Correct, it's not time yet.
Call a National Emergency before disaster happens and there are two possibilities.
1. It doesn't happen and you look foolish.
2. It does happen and you get blamed for it.
I agree. We need to use our national resources to minimize the loss of life.
Then perhaps they should buy insurance, and quit sucking off my tax dollars.
I didn't think that war with Iraq was a good idea, can I have my taxes reduced too?
I don't think you're too emotional.
The very real possibility of great loss of human life is worth getting emotional about.
Do you derive benefit from the increased safety resulting from the Iraq war? I would argue you derive just as much as I do, and as much as the natural disaster victim.
I, however, derive NO benefit from sending Federal dollars to Florida.
If this hits directly, we are going to no longer have a Port of New Orleans. Pipelines will be unable to pump natural gas and oil.

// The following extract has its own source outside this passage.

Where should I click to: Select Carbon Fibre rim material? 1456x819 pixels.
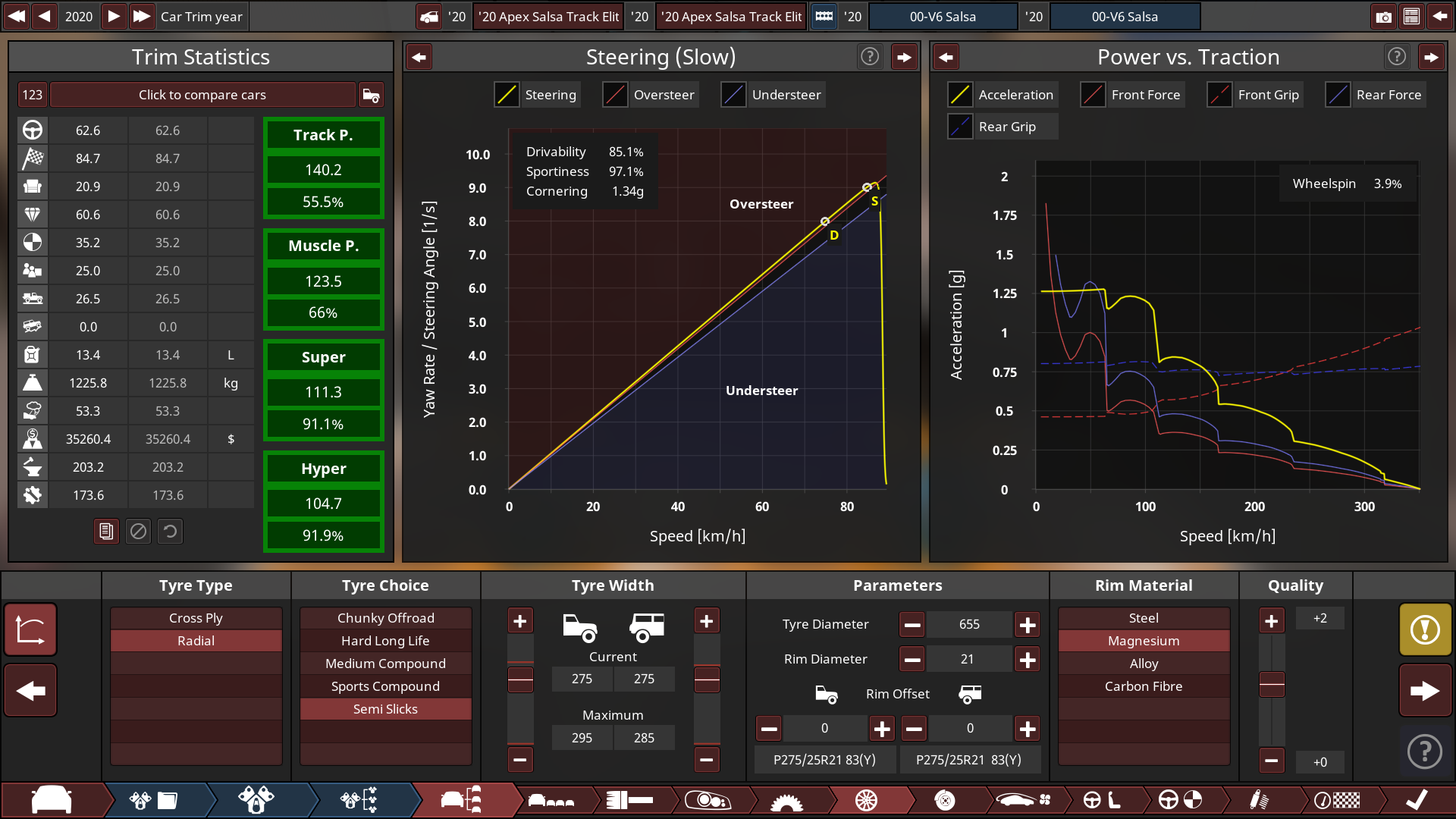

The disruption in moving cargo up the Mississippi is going to be enormous. Gasoline prices are going to skyrocket. There are going to be hundreds of thousands of displaced people. If New Orleans is totally flooded, it will be a bowl of toxic chemicals, dead bodies, alligators, snakes, and debris.
So, I think consideration should be given to the fact that this might be on the scale of a national emergency.
Imagine a your family stuck in a car in this massive traffic deadlock, it's hot & humid, it's dark---the gas guage is going down, you need the radio on to stay connected. The battery is over used to keep everything going. Just praying for all of them.
thanks
CNN: Louisiana interstates now made one way for evacuations.
I don't think he should either. As one poster said, numerous hurricanes have hit NO over the years, yet they continue to build out. Yeah? So what? What are we going to do? Demand they stop building out, and condemn them if they continue?
It's lunacy how humans react to acts of God.
Sounds like an OnStar radio commercial.
This storm is going to affect EVERYONE of us for longer than most realize. How? Oil rigs have been shutdown as drews have been evacuated. Evacuated oil rigs produce NO oil. Then there is the aftermath.
Hurricane Andrew destroyed the oil fields in the Gulf for many many months. The pipelines that connect the various wellheads, as well as pipelines to the mainland were literally pretzeled and tied in knots, and most ALL had to be redone.
I had a roommate who had just graduated from commercial dive school in Houston and was hired days before graduation by an oil company desperately looking for divers to get to work repairing the damaged pipelines.
I personally have seen the damage done by the power of hurricane even 90 feet down. We had a new shipwreck freshly sunk as an artificial reef prior to that storm. Afterwards, the 1/4" thick steel had been ripped like it was paper.
In short, oil prices are going to spike big time as a result of this storm.